Saturday was downright magical. It was 67 degrees in Indiana, and the outdoor footing was perfect. My trainer had looked at the forecast for my Thursday night lesson (18F) and what Saturday would be, and asked if I wanted to switch. Uh, yeah!
|Darn short arms. Terrible for selfies and wearing jackets. But look, I'm wearing a t-shirt!|
She got onto me in the beginning for not having as organized of a warmup for jumping as I do for Dressage. I had justified changing my game plan in my head because he was b-e-h-i-n-d my leg when we came out, so I was trying to think forward first. But that wasn't the right answer. And, in true Connor's-first-ride-in-the-outdoor-since-November fashion, he quickly went from behind my leg to spicy anyway.
|Getting some sand in our Majyk Equipe fetlock boots finally!|
We started with three sets of ground poles next to each other, set for a short stride, a "working canter" stride, and a long canter stride. The idea being to keep coming to each in the canter, but adjust the canter within the canter for each stride length. This is hard. I'll be the first to admit I do not have very much control over his body in the canter. This is partly because I've never been a very "aware" rider at the canter.

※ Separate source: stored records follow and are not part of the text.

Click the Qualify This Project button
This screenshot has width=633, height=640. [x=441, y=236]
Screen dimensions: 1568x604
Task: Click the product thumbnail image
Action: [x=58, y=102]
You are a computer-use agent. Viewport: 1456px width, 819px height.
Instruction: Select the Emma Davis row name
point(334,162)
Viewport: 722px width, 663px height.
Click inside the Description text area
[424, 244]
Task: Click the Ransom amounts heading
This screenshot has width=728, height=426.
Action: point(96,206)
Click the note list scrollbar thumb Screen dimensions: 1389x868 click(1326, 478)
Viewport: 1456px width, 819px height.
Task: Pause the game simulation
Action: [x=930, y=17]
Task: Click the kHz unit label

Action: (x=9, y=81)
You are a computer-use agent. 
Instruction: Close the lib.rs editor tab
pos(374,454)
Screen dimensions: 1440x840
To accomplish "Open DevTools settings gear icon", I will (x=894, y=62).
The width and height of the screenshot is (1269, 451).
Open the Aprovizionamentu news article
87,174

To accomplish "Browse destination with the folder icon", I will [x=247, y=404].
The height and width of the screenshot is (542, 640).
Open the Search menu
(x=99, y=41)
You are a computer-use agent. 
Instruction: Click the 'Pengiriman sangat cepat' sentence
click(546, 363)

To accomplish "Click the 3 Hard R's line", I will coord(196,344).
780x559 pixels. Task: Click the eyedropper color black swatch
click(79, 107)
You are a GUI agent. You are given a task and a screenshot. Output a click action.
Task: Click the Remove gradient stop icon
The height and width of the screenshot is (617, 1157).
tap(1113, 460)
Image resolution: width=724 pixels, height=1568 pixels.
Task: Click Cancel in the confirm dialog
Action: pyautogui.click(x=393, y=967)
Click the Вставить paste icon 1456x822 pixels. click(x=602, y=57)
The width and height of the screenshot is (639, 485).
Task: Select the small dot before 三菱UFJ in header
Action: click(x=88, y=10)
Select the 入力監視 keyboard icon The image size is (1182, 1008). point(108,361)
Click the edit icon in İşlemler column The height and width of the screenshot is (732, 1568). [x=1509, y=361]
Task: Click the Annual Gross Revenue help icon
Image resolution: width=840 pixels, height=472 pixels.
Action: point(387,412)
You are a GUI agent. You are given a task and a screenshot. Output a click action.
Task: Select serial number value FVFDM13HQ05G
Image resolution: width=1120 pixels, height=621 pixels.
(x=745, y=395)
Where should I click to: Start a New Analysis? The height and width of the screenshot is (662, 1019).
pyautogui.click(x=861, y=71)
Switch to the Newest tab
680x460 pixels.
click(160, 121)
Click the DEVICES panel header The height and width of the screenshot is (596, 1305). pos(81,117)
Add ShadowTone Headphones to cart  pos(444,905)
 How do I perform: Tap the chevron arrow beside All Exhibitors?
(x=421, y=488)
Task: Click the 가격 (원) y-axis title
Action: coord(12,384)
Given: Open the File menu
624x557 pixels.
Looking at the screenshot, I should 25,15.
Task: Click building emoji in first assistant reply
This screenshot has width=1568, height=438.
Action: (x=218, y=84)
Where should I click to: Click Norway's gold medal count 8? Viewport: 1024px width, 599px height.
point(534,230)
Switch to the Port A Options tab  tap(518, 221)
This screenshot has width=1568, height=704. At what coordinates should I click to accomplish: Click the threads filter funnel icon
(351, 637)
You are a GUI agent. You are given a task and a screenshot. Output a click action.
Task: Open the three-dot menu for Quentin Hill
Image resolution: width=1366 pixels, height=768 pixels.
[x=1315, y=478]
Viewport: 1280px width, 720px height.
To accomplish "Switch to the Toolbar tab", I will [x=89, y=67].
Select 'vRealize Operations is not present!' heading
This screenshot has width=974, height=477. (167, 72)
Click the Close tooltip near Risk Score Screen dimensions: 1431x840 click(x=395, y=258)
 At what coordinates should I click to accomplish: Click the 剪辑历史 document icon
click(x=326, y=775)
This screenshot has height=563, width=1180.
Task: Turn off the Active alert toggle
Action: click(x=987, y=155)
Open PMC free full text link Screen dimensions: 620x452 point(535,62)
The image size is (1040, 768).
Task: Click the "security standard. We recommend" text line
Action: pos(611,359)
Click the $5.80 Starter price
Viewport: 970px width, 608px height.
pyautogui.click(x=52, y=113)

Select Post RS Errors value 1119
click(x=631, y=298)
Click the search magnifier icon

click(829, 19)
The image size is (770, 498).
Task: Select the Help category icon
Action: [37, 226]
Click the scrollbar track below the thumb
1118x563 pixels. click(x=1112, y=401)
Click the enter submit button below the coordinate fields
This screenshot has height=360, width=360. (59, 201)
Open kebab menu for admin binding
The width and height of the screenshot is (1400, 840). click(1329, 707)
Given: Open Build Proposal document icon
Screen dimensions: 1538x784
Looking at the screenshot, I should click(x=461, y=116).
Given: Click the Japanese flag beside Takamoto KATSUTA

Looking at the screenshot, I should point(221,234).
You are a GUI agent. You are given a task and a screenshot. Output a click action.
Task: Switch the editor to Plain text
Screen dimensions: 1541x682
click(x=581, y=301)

Obviously that has to change as we approach Second level, and will help our jumping too.
Then we moved on to a course that included a small bounce and a scary painted plank fence with flowers. Predictably, the bounce was no issue and he MASSIVELY overjumped the plank. Of course. Glad to know that hasn't changed...
The most interesting fence of the day was a 2' vertical. The first time I came to it, we chipped. The second time, we went for the long spot. Both times I tried really hard to micromanage the ride and make good decisions. The third time, I did nothing, and he was perfect to it. Maybe my horse is better at jumping than I am.